Collecting together ten orphans and excursions from this year’s Bioprodukt LP, Ekoplekz‘s Cassettera is of course only available physically as a limited-edition cassette (but can be downloaded form the usual places too).
Cassetera favours the grittier aspects of Ekoplekz’s sound over the sometimes brighter and even cheery resonances of Bioprodukt. The latter is an album that could switch easily from chipper acid to dubwise electronica to chiptune retro video game bleeps while allowing for hissier spaces in between, making for a steadfastly pleasant listen, even as Nick Edwards held fast to his lo-fi grounding in grit and gristle. While audibly from the same sessions, here things diverge from the norm, harking back further to the Monotribe and Monotron days of murkier releases like the febrile Memowrekz or the splendidly noisy Intrusive Incidentalz volumes from pre-Planet Mu days (when plenty of Ekoplekz release arrived in cassette form too, naturally).
This is part of Ekoplekz’s charm, of course, and Edwards dishes a complementary set of equally and sometimes heftier tracks on Cassetera. Opener “Bass 2 Dank” is a case in point, its titular low end pumping out at a steady rate of kick-drum metronomy while sparkling treble spasms fly off the handle and into the wistful sprigs of melodic interest, the whole oozing a warm charismatic oddity among its extended repetition. There’s the expected quotient of haunted squittering and squarping, tinny analogue drum machine hits and Cabaret Voltaire dub (if without the dramatics), touched off with clockwork house and heaving bass tonic sloshing around some gin fizz electronics. The ever-present ghost of dub production holds sway here, with deft technique applied as much to the layering and liquidising as to the delayed handclap trails and melancholy melodies that flutter and rise, in and around the (semi-)ceaseless propulsion and echo propagation. What takes an Ekoplekz production into the realms of the superlative is that timeless willingness to keep the hiss when the hiss is good (or maybe just inevitable, given the nature of some of the electronics here), to let the levels on a bass drum stay slightly in the red while not always worrying overmuch that an oscillator’s detune has drifted, occasionally quite woozily. This is music where the accidents can make it happier as well as darker, slightly at odds with uptight normality and the over-reliance on precision and sheen that populates so much electronic music.Not that Ekoplekz doen’t hold his tunes together with a conviction sometimes even bordering on the brash here. “Mashdown” steps adroitly in off meters and motions, ruffing up and rinsing out the rhythms in preparation for the hovering sprites of the ominously titled “Nitrate Abuse” as they fracture and fray among stultified percussive loping, almost abandoned to trudge its own lonely path while the treble gets to have all the excitement and grab all the attention.

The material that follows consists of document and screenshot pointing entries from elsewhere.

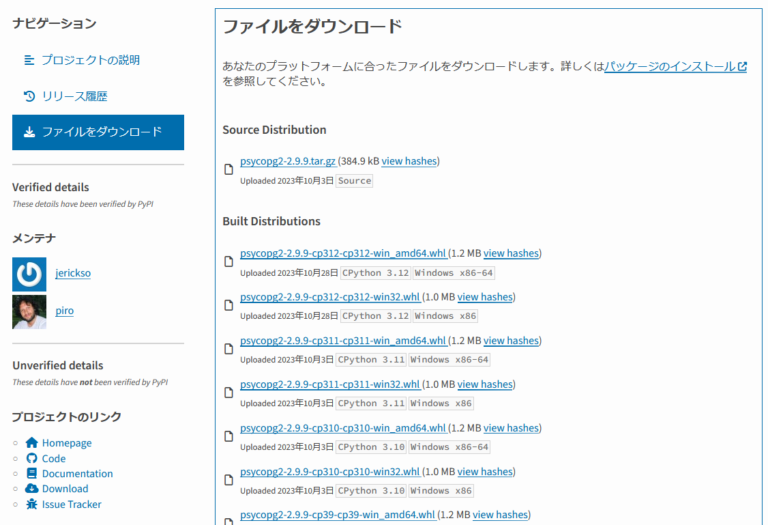
Task: Click piro's profile photo avatar
Action: point(29,312)
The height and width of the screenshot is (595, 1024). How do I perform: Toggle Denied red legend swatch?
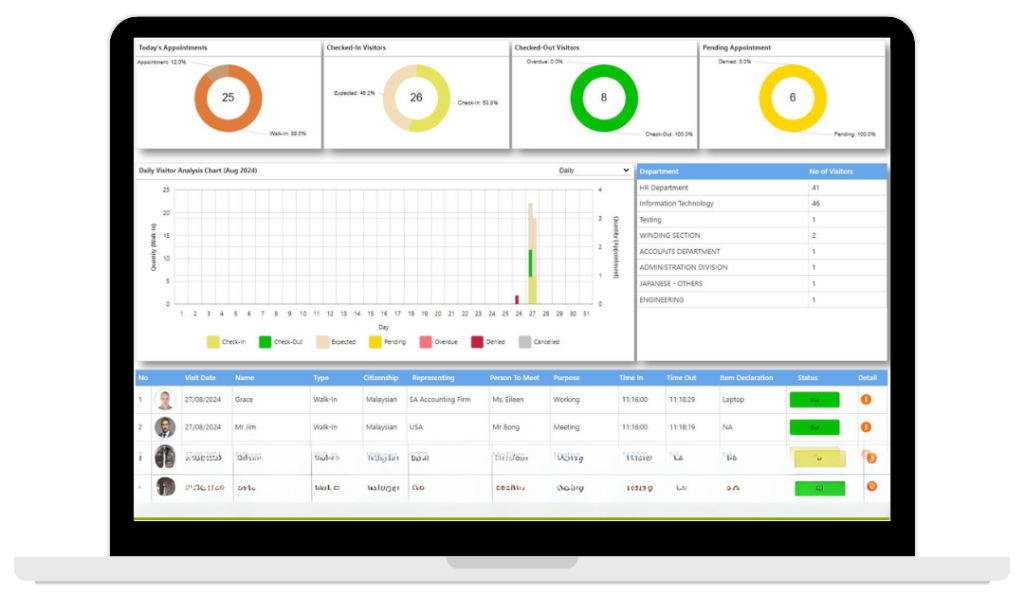(x=477, y=342)
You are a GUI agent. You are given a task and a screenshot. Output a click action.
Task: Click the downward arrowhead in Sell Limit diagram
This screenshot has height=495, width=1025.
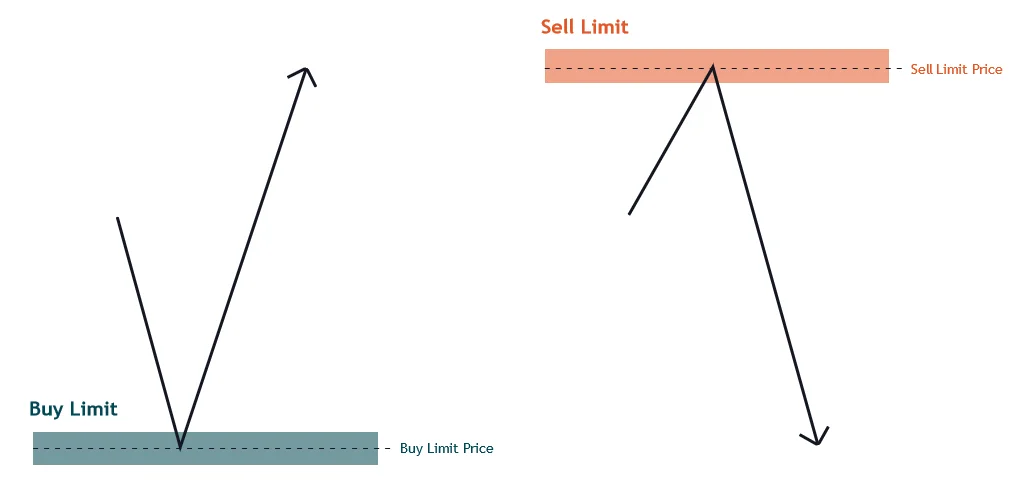coord(816,437)
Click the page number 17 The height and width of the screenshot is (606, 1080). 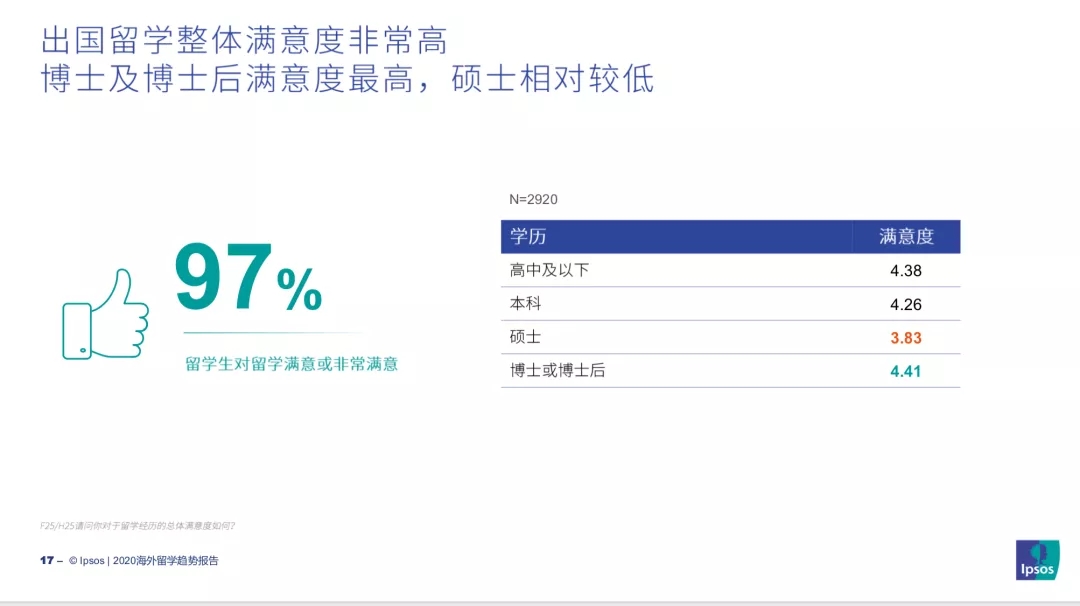[47, 561]
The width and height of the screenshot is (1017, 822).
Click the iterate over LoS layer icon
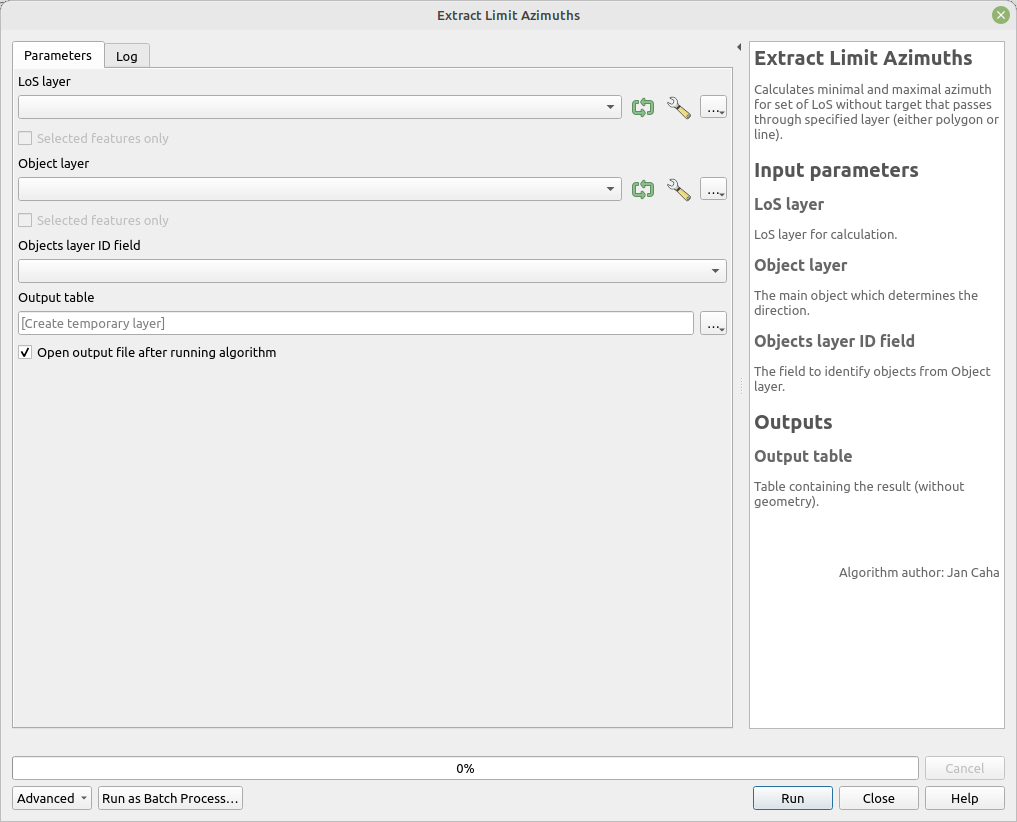(x=643, y=107)
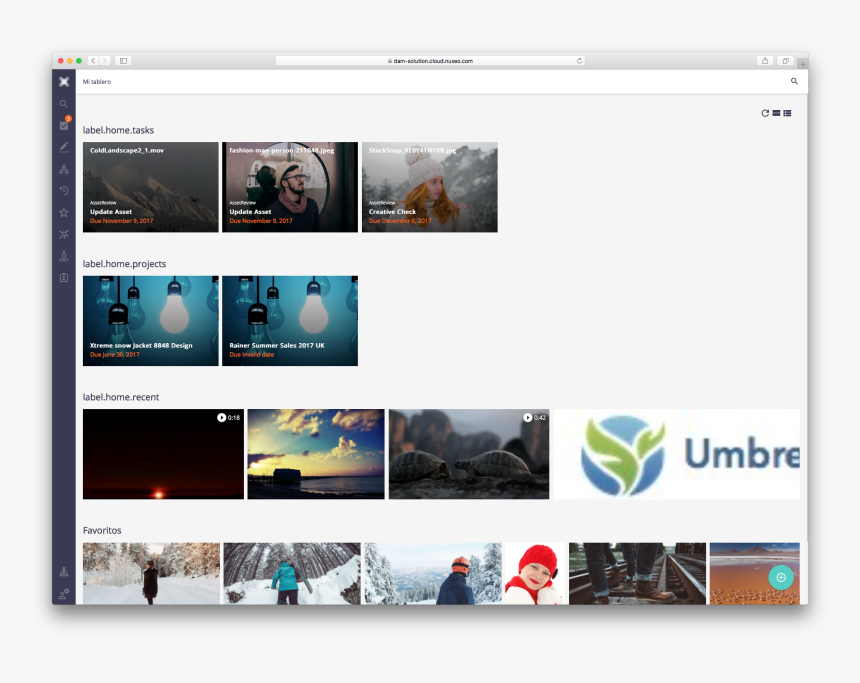860x683 pixels.
Task: Open the application search at top right
Action: click(x=794, y=81)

While “The Imperative” is perhaps where Edwards is at his most retro-skiffy soundtrack, all primitive-sounding tick-tock stutter and space-dusted noise filtering, it’s left to the set closer to show just how much “The Outlook Is Bleak”. Churning viscerally in a sputtering spasmscape of half-coherent machine loops, dread coruscations wrestle for what space they can find on the cluttered sound spectrum with unheimlich keyboard stress and disturbed snaps of ear-shredding recoiled feedback to deliciously devious ends before an unfurlingly frazzled end. Live, this is the point where the audience would be left in stunned silence before stomping and clapping for more, and it’s a terrific demonstration of how cracked electronics can do anything and more than rock’n’roll ever could.This leaves the question of why Cassetera wasn’t made into a doube disc with Bioprodukt, but while there might be a case made for it to have been released that way, it works quite well enough on its own merits as one of Ekoplekz’s finest albums of recent years.